The Daily Courier posted an article about the E-mail accounts of a few police officers getting hacked and posted online for the world to see. While I generally disapprove of crap like Wikileaks or the posting confidential information in any online forum, here’s what caught my eye:
“This leak has names, addresses, phone numbers, passwords, social security numbers, online dating account info, voicemails, chat logs, and seductive girlfriend pictures belonging to a dozen Arizona police officers. We found more internal police reports, cops forwarding racist chain emails, k9 drug unit cops who use percocets, and a convicted sex offender who was part of FOP Maricopa Lodge Five,” the [hacker] group said.

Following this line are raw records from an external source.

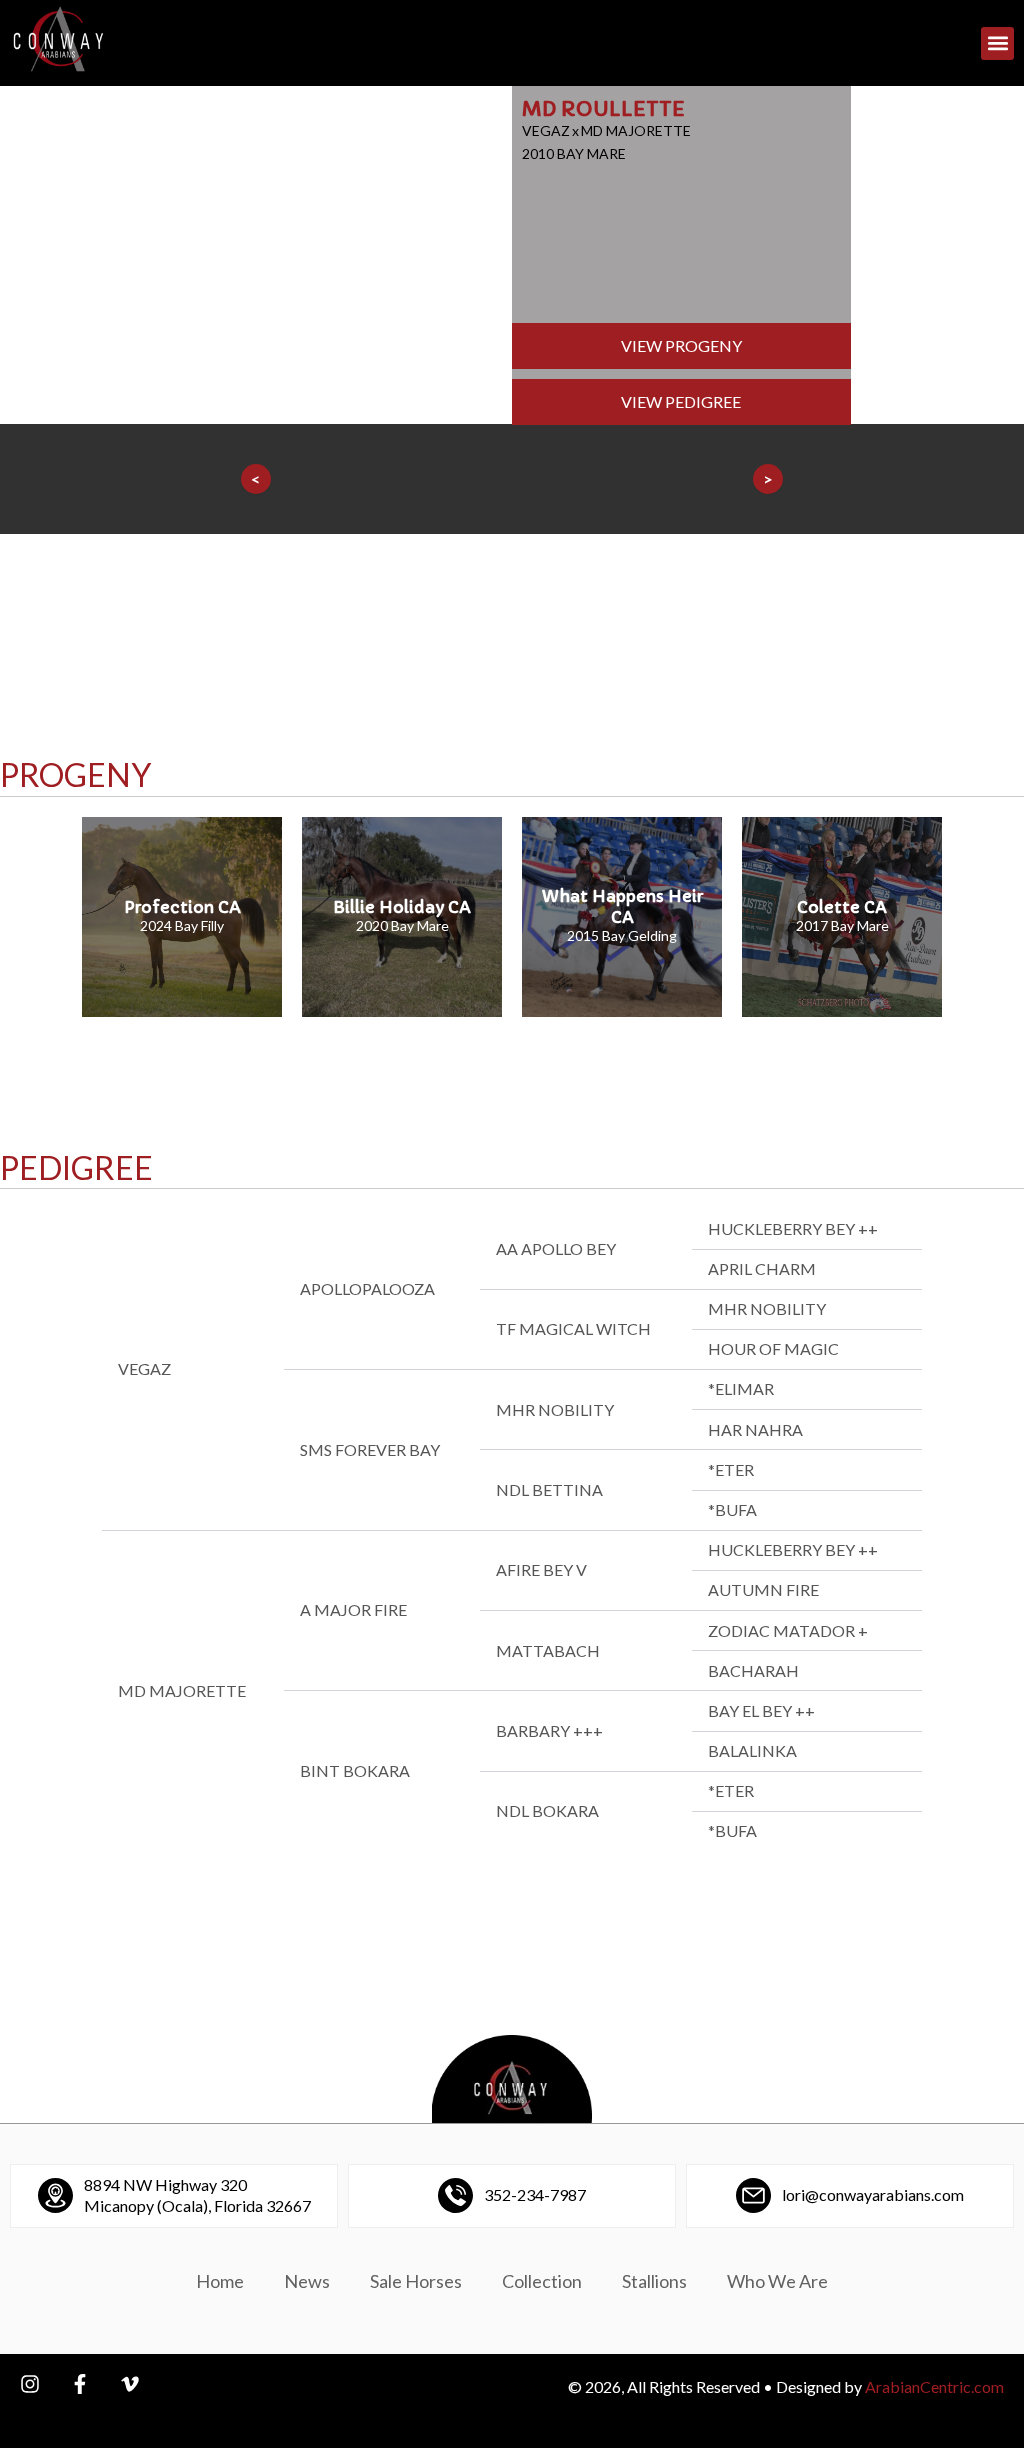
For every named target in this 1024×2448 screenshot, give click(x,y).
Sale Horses (416, 2281)
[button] (997, 43)
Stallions (654, 2281)
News (307, 2281)
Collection (542, 2281)
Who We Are (777, 2281)
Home (220, 2281)
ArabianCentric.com (934, 2386)
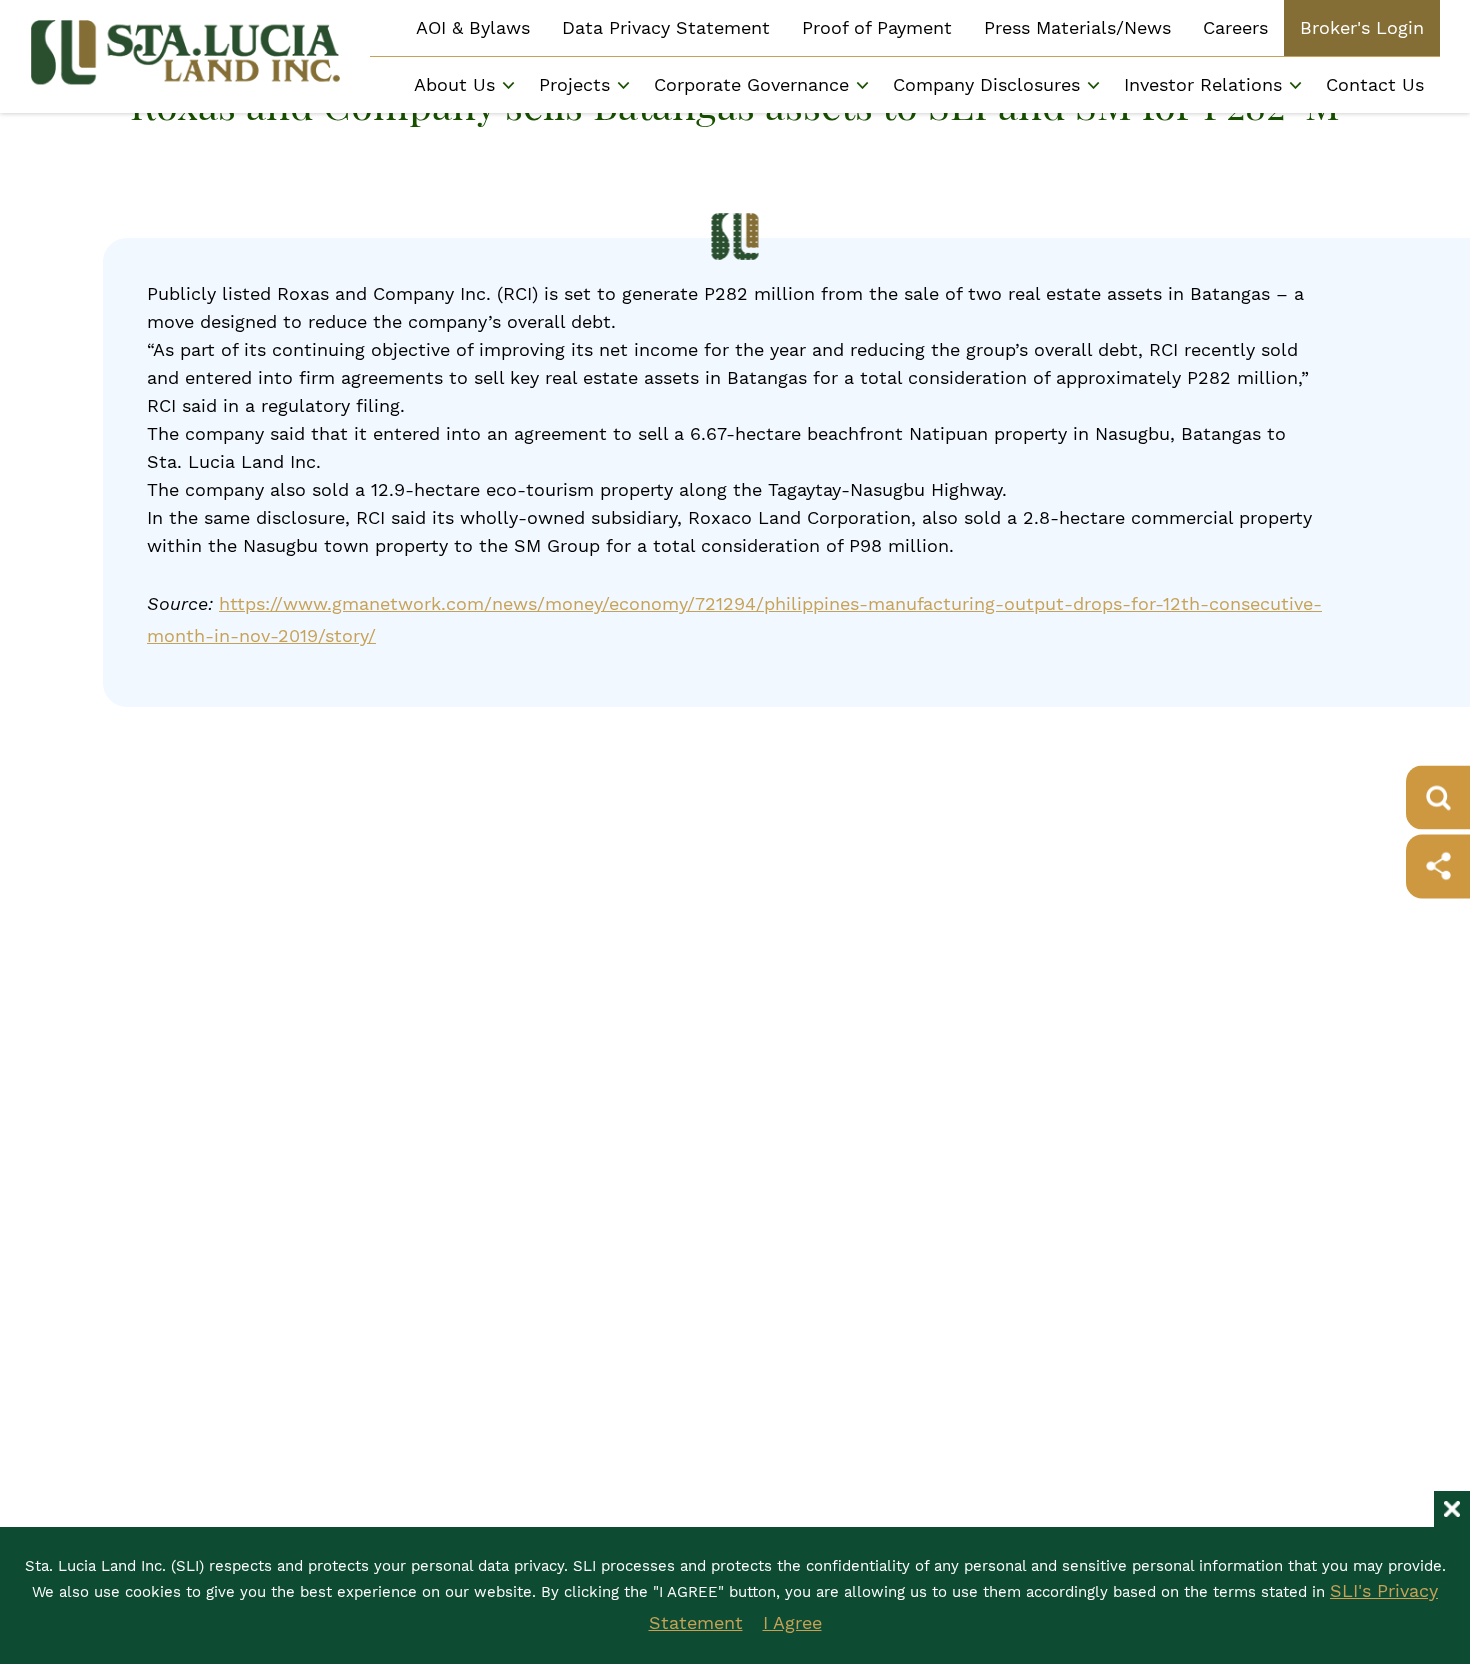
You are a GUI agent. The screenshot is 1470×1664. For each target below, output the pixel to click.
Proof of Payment (877, 27)
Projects (574, 84)
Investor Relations (1203, 84)
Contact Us (1375, 84)
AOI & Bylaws (473, 27)
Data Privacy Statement (666, 27)
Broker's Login (1362, 27)
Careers (1235, 27)
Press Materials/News (1077, 27)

Now technically I don’t think any of that is illegal, but the statement does certainly paint the police in a bad light. In my personal opinion, the police should hold themselves to the highest standard of morality and ethics and should be ready to stand inspection and be accountable for anything found to be less than exceptional. However, cops are people too and they have a reasonable expectation to privacy that should not be violated by anyone.
Never the less, this is a lesson and prime example to the rest of us to not trust anything connected to the Internet. If the cops can get pwned, where does that leave the rest of us? My personal rule: If it can transmit, don’t trust it. Of course, it also helps if one is not a racist drug-abusing sex offender.